Set exercise >> Arrange each line of the items below as a Markdown table with two columns, Row and Line, numbering the rows and omitting blank lines. Leave the pictures out of your answer.

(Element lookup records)
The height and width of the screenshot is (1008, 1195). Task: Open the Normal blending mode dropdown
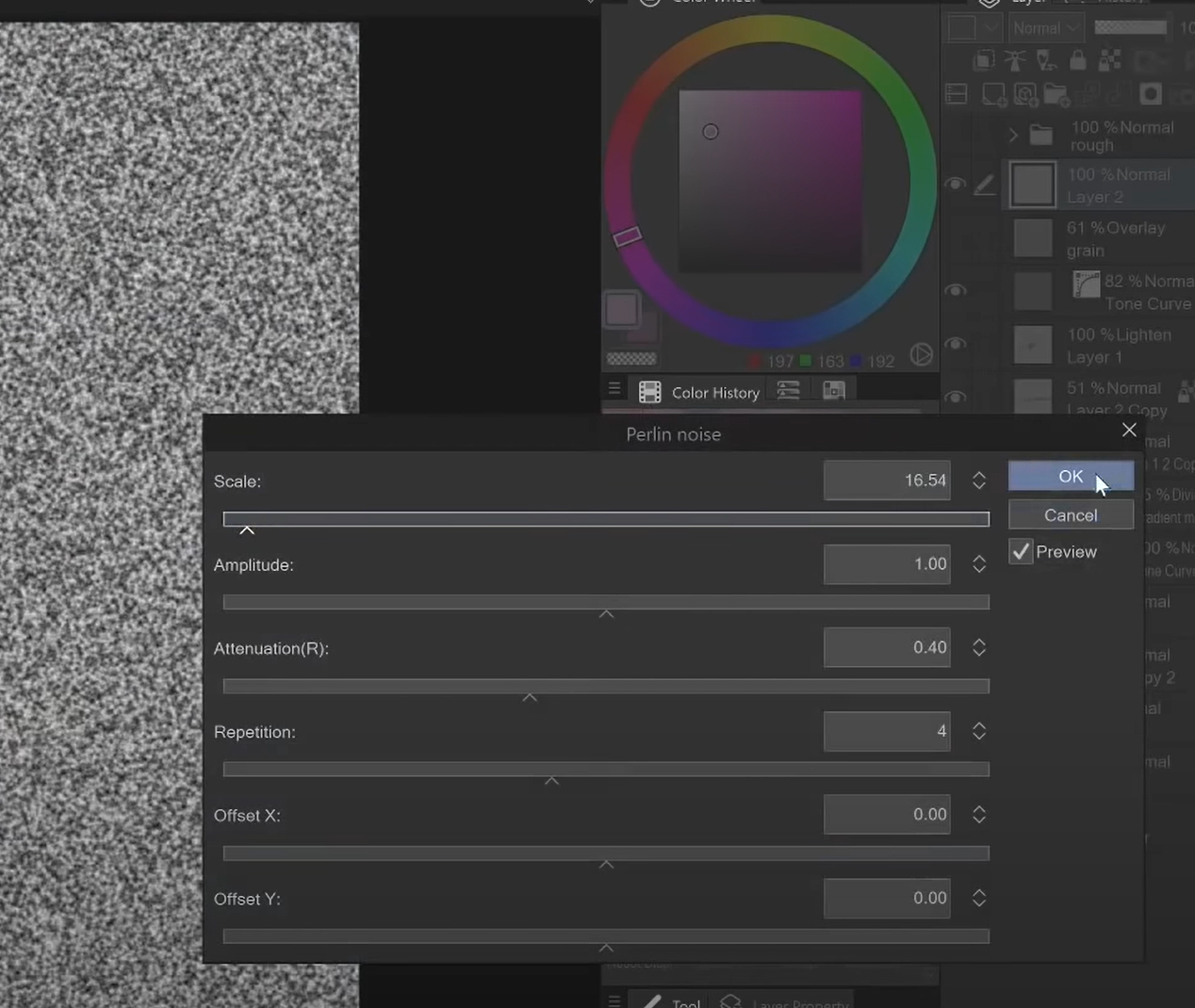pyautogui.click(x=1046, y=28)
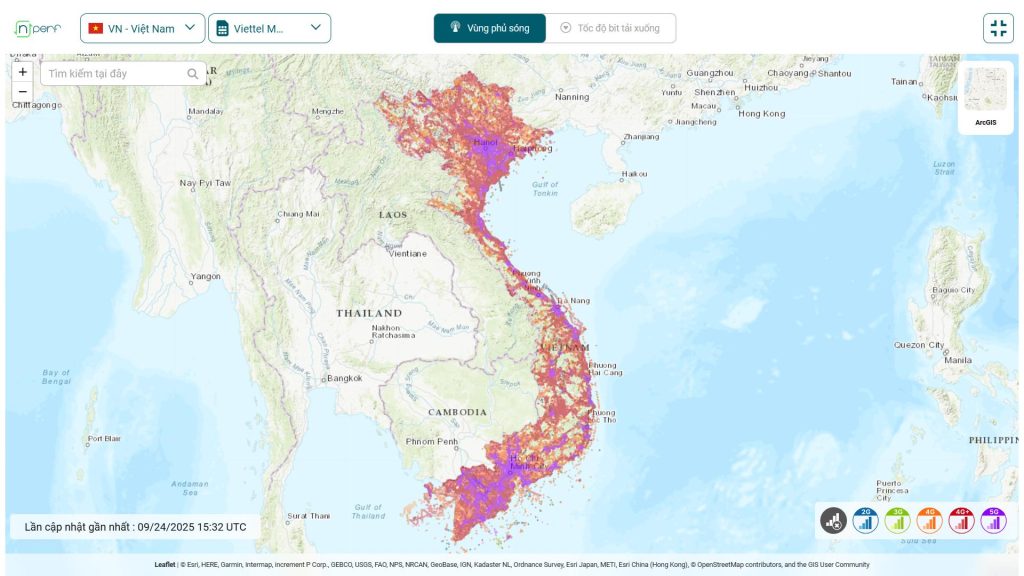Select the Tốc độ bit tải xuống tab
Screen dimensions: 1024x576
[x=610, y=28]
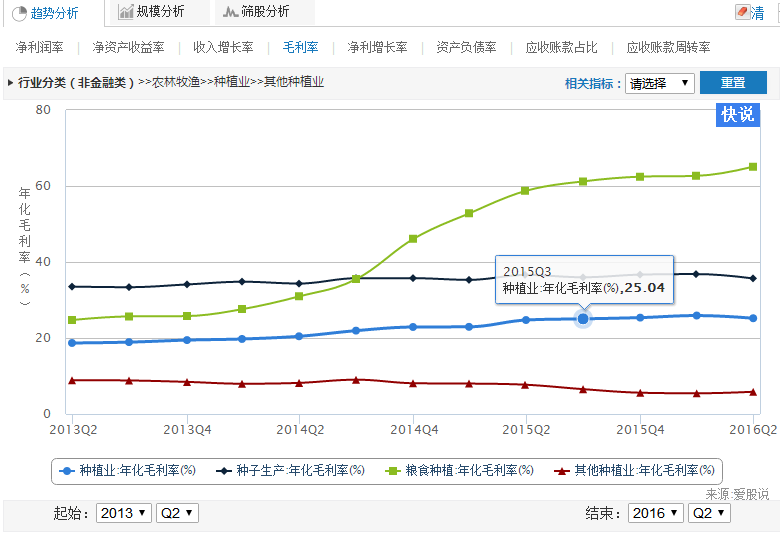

Correct output >>
| Row | Line |
|---|---|
| 1 | The height and width of the screenshot is (1008, 1195). Task: Open the Normal blending mode dropdown |
| 2 | pyautogui.click(x=1046, y=28) |
| 3 | Select the Tốc độ bit tải xuống tab |
| 4 | Screen dimensions: 1024x576 |
| 5 | [x=610, y=28] |